Key questions for software executives

  1. Is the market for mobile content an opportunity, a threat or both to your company?
    Don’t operate out of fear, but don’t assume that your loyal customers will remain loyal if something better comes along–and remember, they are the judge of what is better, not your engineering staff. While you may see the mobile content market as a way to extend your applications and services, potential competitors may view mobility as a disruptive technology that allows them to displace your offer.Driven by the fear of missing out, Adobe, Symantec, FileMaker, and other PC software companies rolled out mobile clients a few years back when PDAs were hot. Most of these clients cost too much and provided too little return. However, the fear of missing out is still there. The issue challenging our clients is figuring out the appropriate response. Doing nothing is always an option, but tuning out is not.Focusing on not-yet-established, but rapidly growing markets offers even upstart providers the potential to dominate specific market segments.
  2. Will business sense honed in PC software serve you well in the mobile market?
    The market analysts all agree: mobile devices, content and services currently are a bigger deal in Europe, Japan and Korea than in the US. The danger is that US-based executives overlook the mobile market because few of their friends and neighbors are big users. The US is used to exporting technology and trends, but the mobile market is operating in reverse.Two additional areas where a PC software mindset may not help are:

    • The issue of piracy–long the bane of software executives–may be entirely different. China has been a bust for software sales, but mobile services may change the fundamental economics of piracy in favor of providers.
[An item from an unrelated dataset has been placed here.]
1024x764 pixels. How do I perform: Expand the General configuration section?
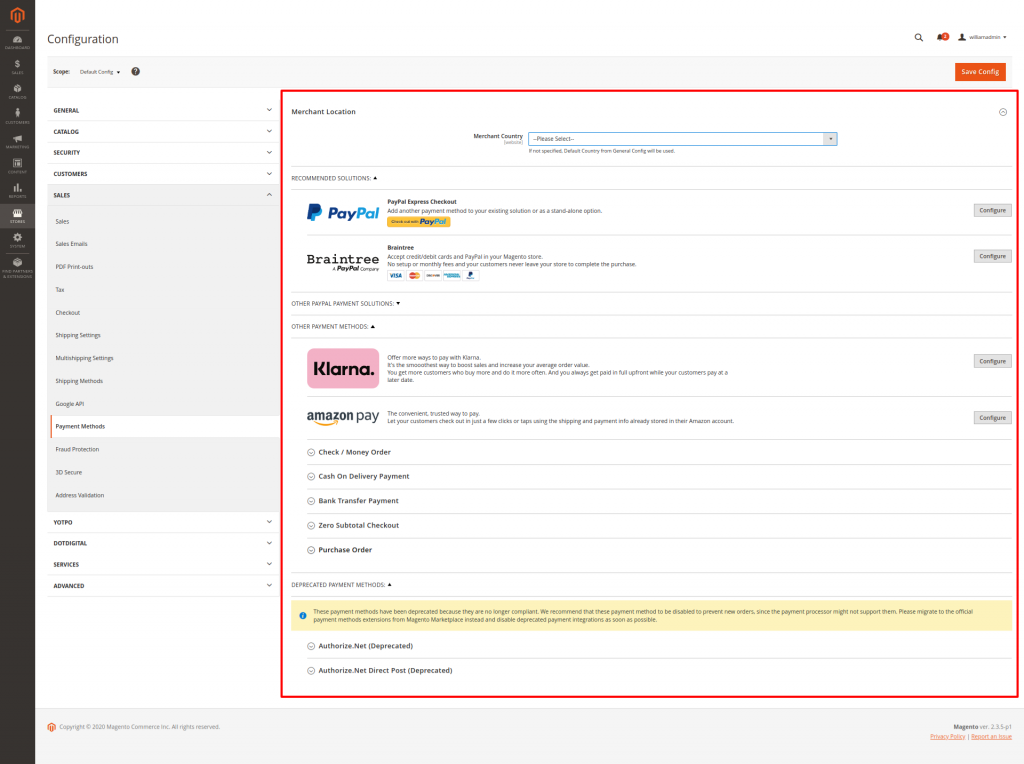point(162,110)
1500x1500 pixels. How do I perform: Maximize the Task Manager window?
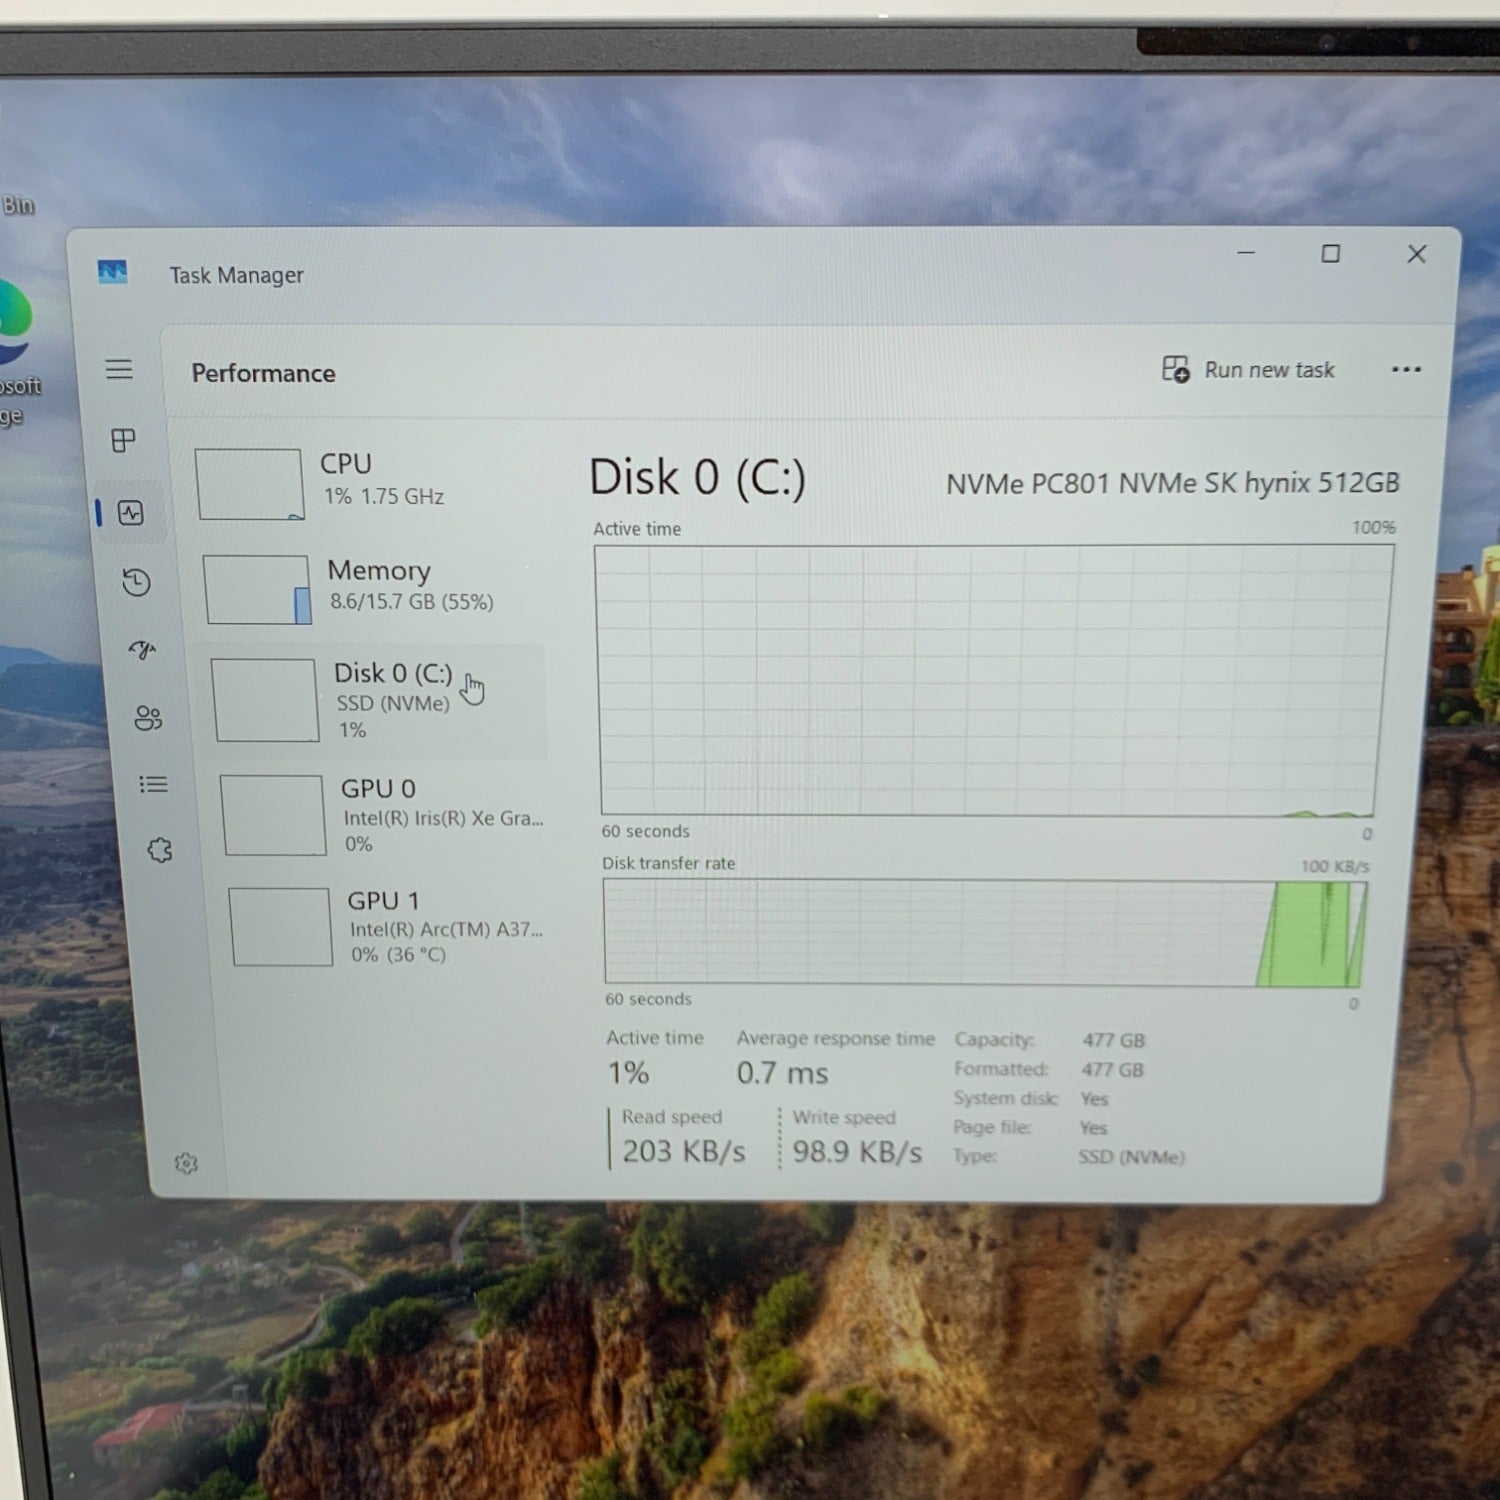(x=1330, y=254)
    • We believe that the user psychology and motivation for using a handheld device is going to be quite different than for a PC. There is a good chance of being led astray if one depends on instincts and business practices developed for the PC software market.
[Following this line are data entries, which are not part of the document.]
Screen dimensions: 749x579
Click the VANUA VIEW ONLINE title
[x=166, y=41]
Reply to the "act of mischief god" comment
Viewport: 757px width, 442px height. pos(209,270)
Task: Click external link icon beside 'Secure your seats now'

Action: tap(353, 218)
  3. What will be the successful business models for software providers in the mobile market?
    While start-up CEOs like to say this market is unlike anything in the past, it is not really true. A review of history tells us a lot of what to look for in terms of business models.The same payment models used for web-based content and tools will hold, although the subscription model will be much stronger in the US due to the way its carriers control network access. Ultimately, this model did not work well for AOL, and it probably will not work for US carriers over the long haul.Today, US wireless carriers use control of their networks to limit competing services while imposing monopoly rents, with the expected impact on innovation and adoption. In Europe and Japan, where options extend far beyond the carriers, consumers have many innovative service offerings, and adoption is much higher.

    There is no question EVERY software company will need to have a mobile strategy by 2011. There is no one right answer for software companies regarding this market, so it will require some mental calisthenics. And better to do it than be caught flat footed.